(Beginning of INPUT DATA)
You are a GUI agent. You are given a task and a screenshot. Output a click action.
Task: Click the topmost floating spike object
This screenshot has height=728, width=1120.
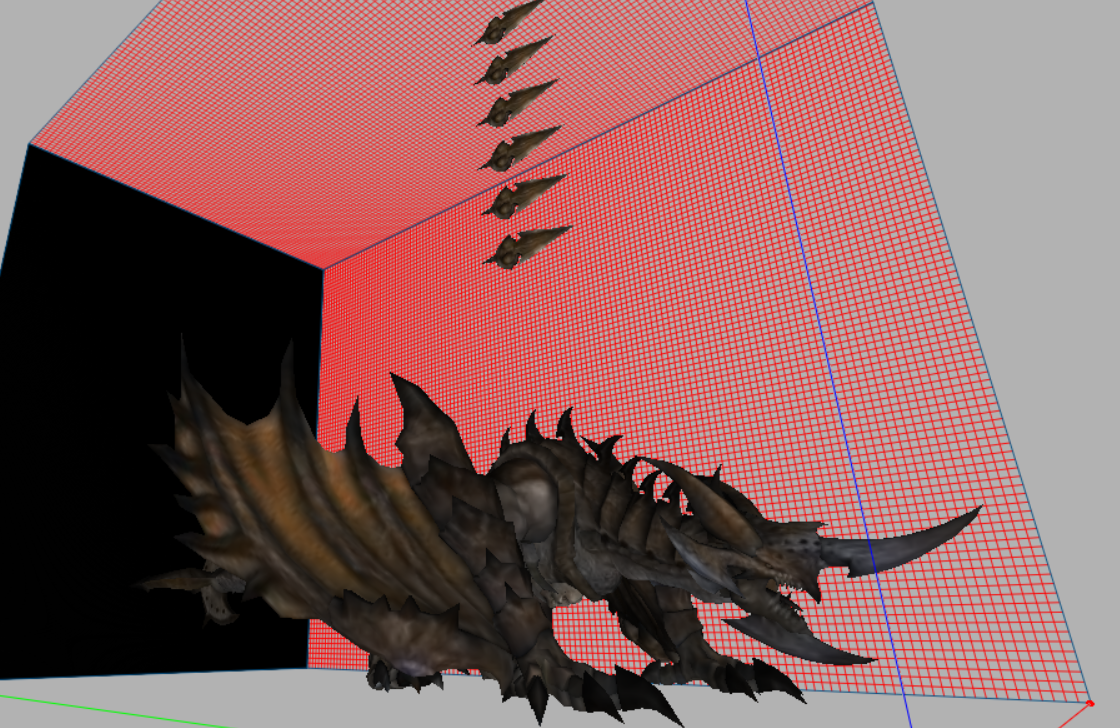click(x=507, y=24)
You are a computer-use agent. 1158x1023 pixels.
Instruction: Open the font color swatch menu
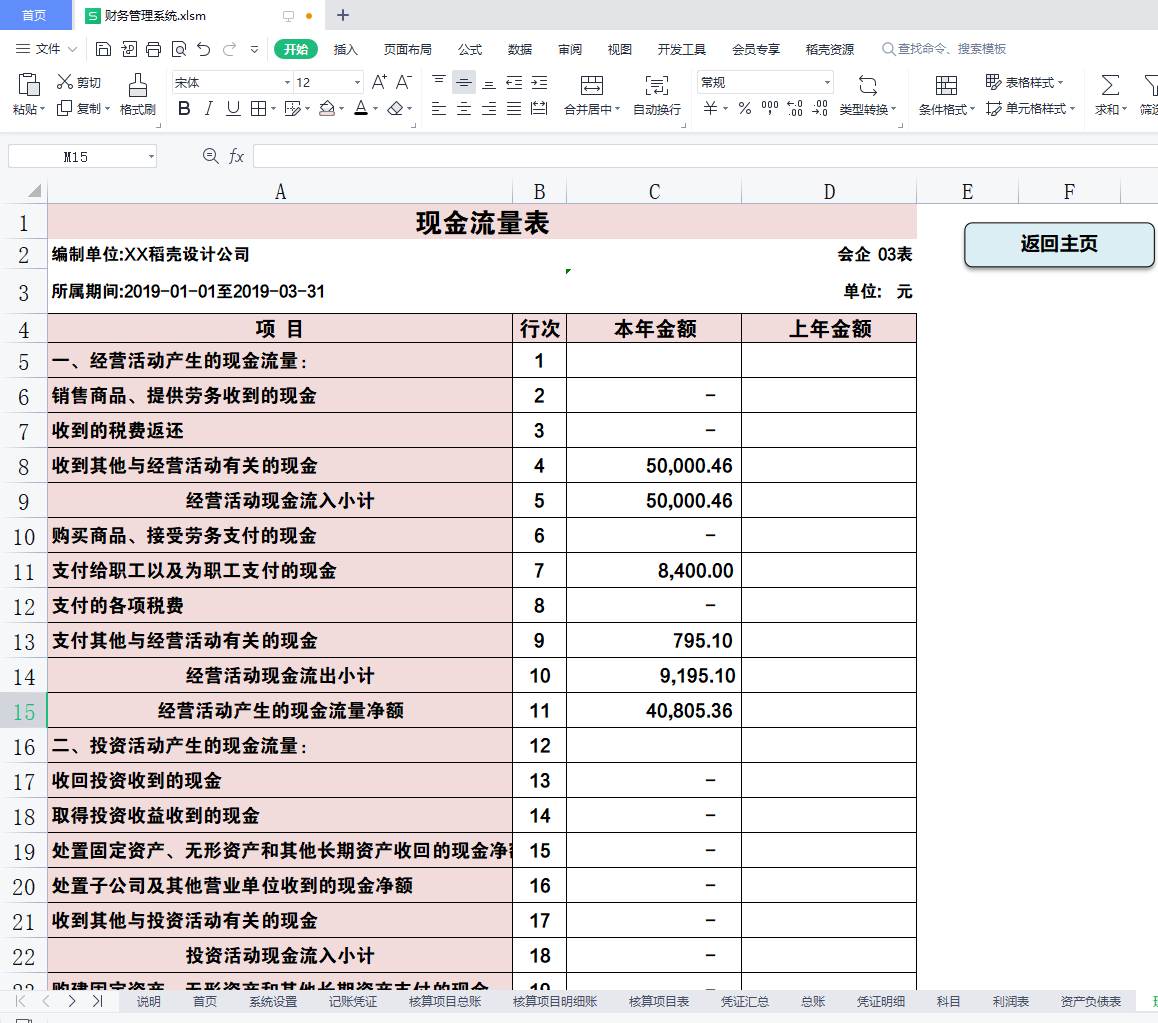[x=374, y=109]
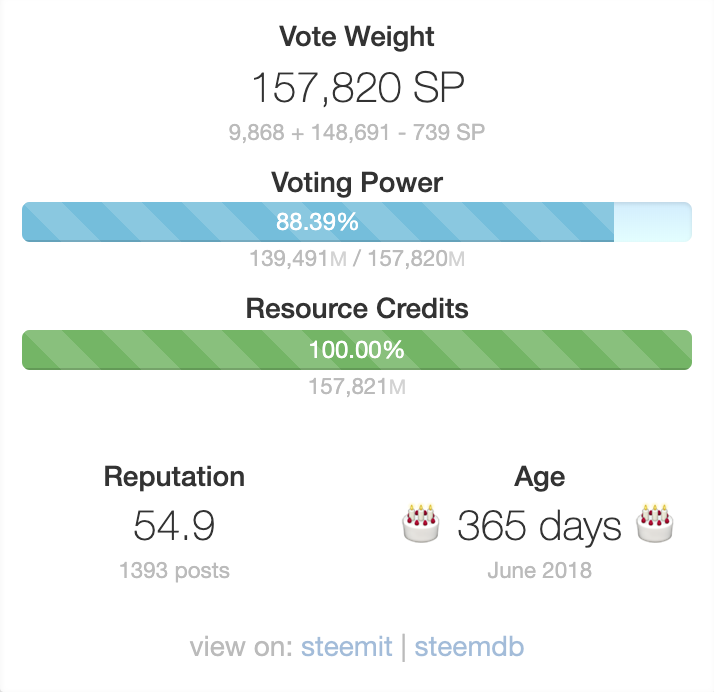Click the Vote Weight heading
Viewport: 714px width, 692px height.
coord(357,36)
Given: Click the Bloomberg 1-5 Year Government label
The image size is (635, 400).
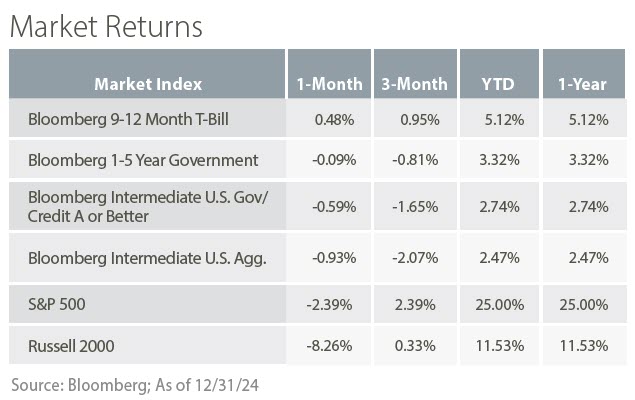Looking at the screenshot, I should (x=143, y=159).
(End of INPUT DATA)
■ WORK INSTRUCTION ■
Each entry above must be set down word for word; none of its pictures belong in the copy.

■ RESULT FOR THIS EXERCISE ■
You are a GUI agent. You are given a task and a screenshot. Output a click action.
Task: Click the topmost floating spike object
This screenshot has height=728, width=1120.
click(x=507, y=24)
You are a computer-use agent. 1158x1023 pixels.
Instruction: Open the font color swatch menu
[x=374, y=109]
Click the Vote Weight heading
Viewport: 714px width, 692px height.
coord(357,36)
Given: Click the Bloomberg 1-5 Year Government label
The image size is (635, 400).
Looking at the screenshot, I should (x=143, y=159).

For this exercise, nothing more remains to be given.